BulldozerFelix       Enforcement.  International arbitration awards are enforceable pursuant to the Convention on the Recognition and Enforcement of Foreign Arbitral Awards (“New York Convention”) in 149 countries.  The grounds to deny enforcement under the New York Convention are limited and do not include the merits of arbitration awards.  In contrast, the enforcement of court judgments is more complicated.  The United States is not a member to any treaty for recognition of court judgments.  That is not to say that a court judgment issued in another country cannot be recognized in the United States or a judgment of the U.S. country cannot be enforced in another country.  The process for enforcement of judgments is generally more cumbersome and less certain.
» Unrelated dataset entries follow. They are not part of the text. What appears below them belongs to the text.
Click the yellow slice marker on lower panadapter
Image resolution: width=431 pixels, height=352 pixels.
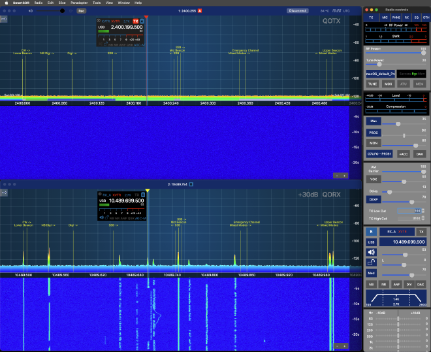pyautogui.click(x=148, y=191)
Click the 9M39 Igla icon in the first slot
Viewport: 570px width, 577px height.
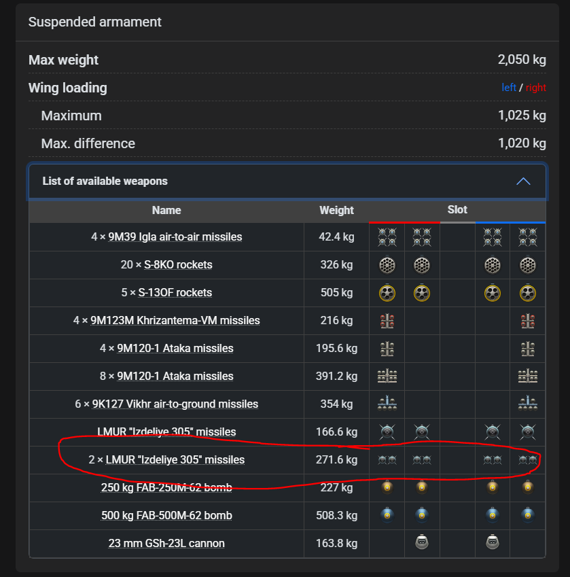(x=387, y=237)
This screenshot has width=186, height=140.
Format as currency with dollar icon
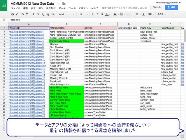click(34, 14)
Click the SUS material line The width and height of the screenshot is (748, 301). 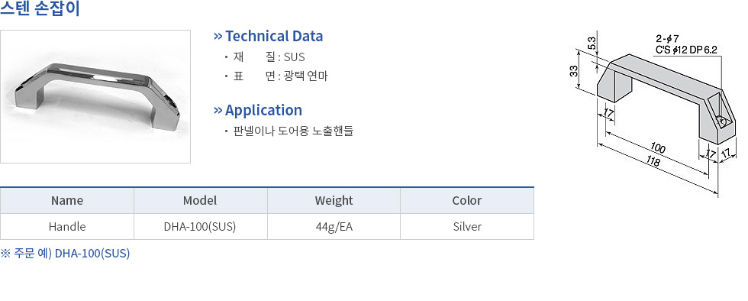pos(269,57)
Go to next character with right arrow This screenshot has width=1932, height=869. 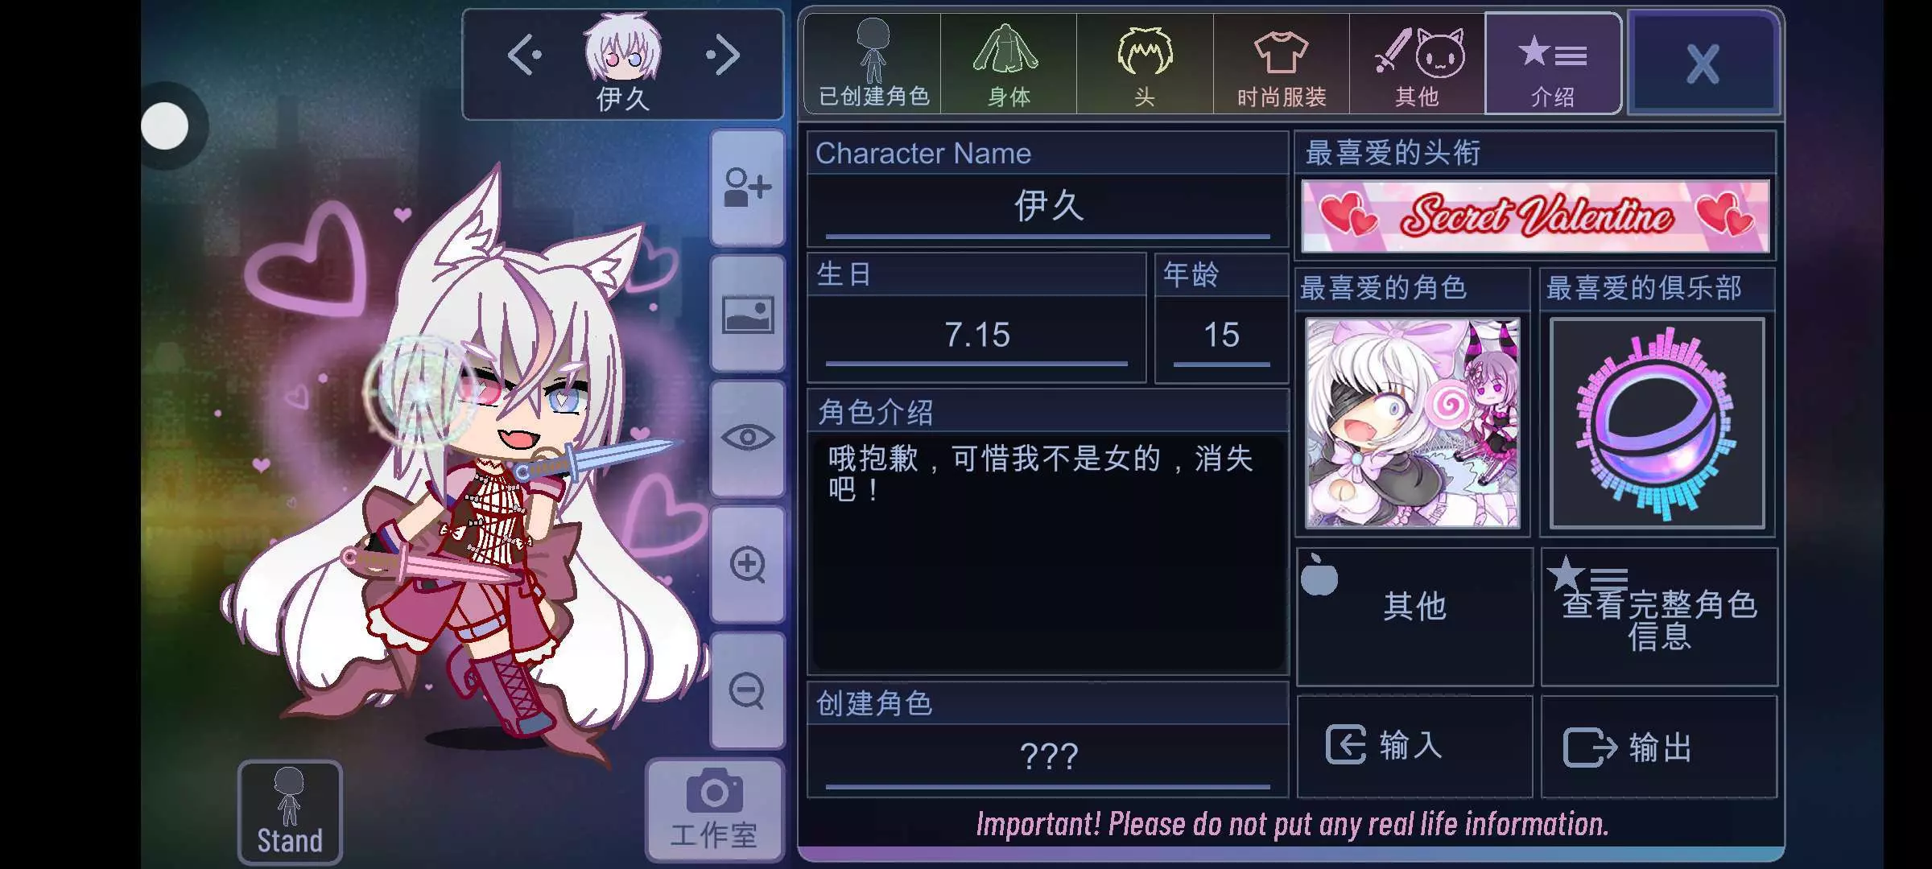coord(722,56)
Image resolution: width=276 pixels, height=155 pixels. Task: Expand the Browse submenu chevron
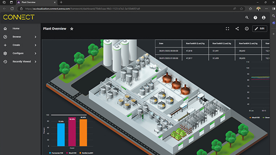36,37
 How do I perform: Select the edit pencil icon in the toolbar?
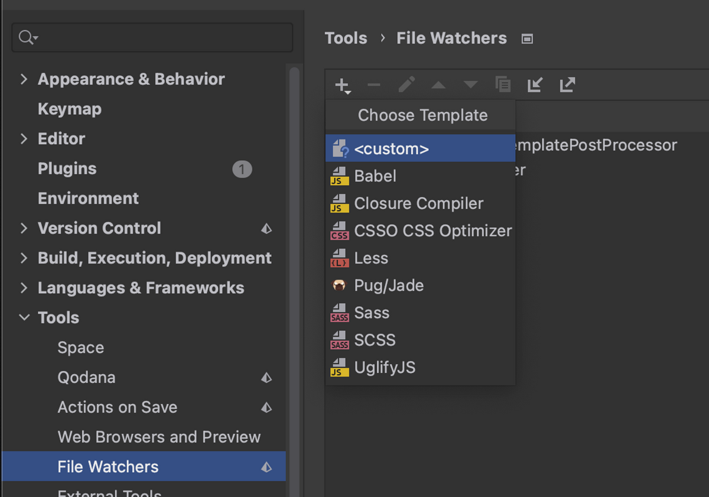pyautogui.click(x=406, y=85)
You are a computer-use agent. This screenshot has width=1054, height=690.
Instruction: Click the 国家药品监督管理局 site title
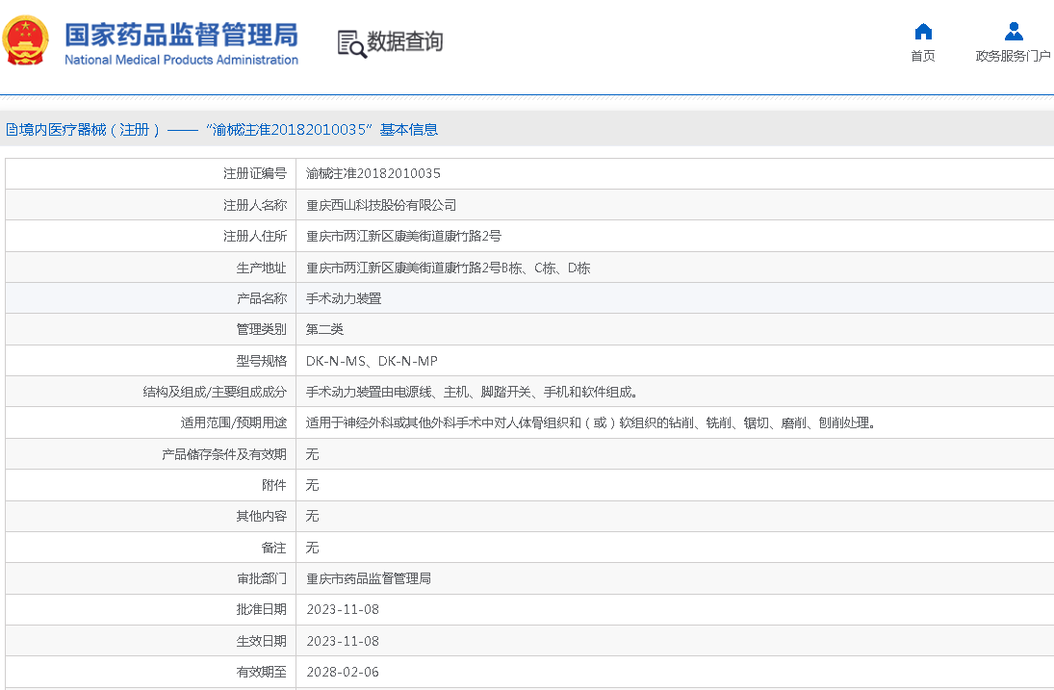(x=181, y=36)
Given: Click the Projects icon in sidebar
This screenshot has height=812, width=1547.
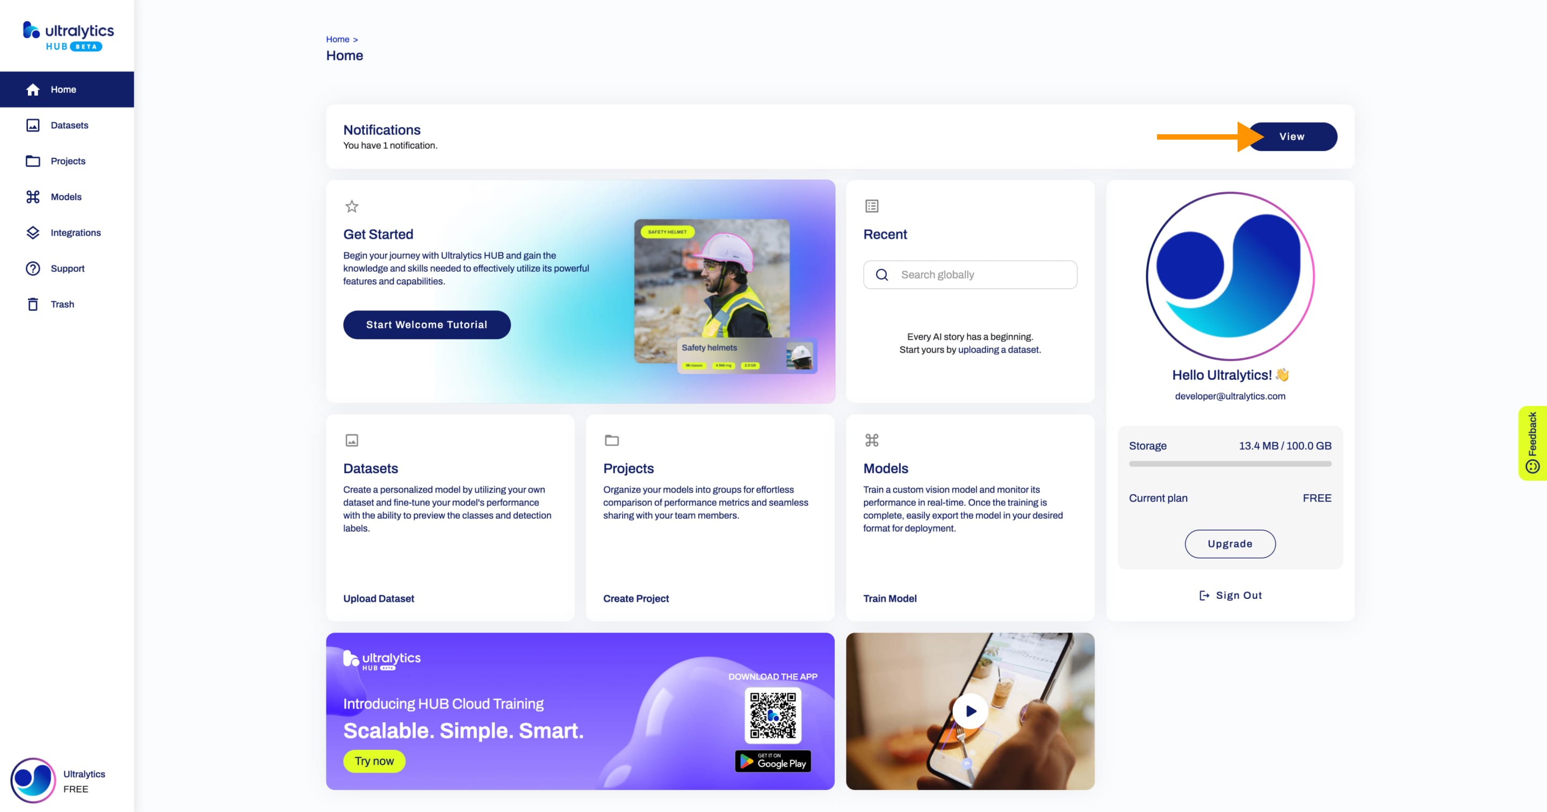Looking at the screenshot, I should [33, 160].
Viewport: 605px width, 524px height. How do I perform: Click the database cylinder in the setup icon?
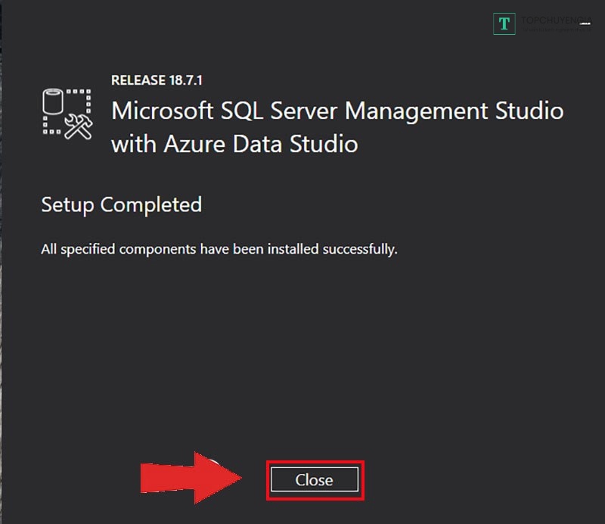54,101
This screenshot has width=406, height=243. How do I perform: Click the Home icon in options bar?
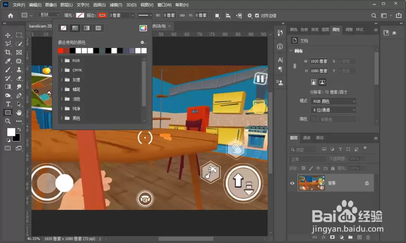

Not surprisingly, a knee jerk reaction in considering the above factors could be to choose arbitration rather than litigation.  That, indeed, would make sense in many cases, especially in the international context.  However, under certain circumstances, litigation could be more advantageous and effective tool to protect party’s interests.  For example, broad U.S. – style discovery could benefit a plaintiff who claims fraud and misrepresentation.  Witness deposition may reveal key information crucial to the case.  Documents obtained from the third parties, may provide additional supporting evidence.  Moreover, broad discovery reveals strong and weak sides of each party’s position, which encourages early settlement of disputes, thus, resulting in overall cost savings compared to arbitration in certain cases.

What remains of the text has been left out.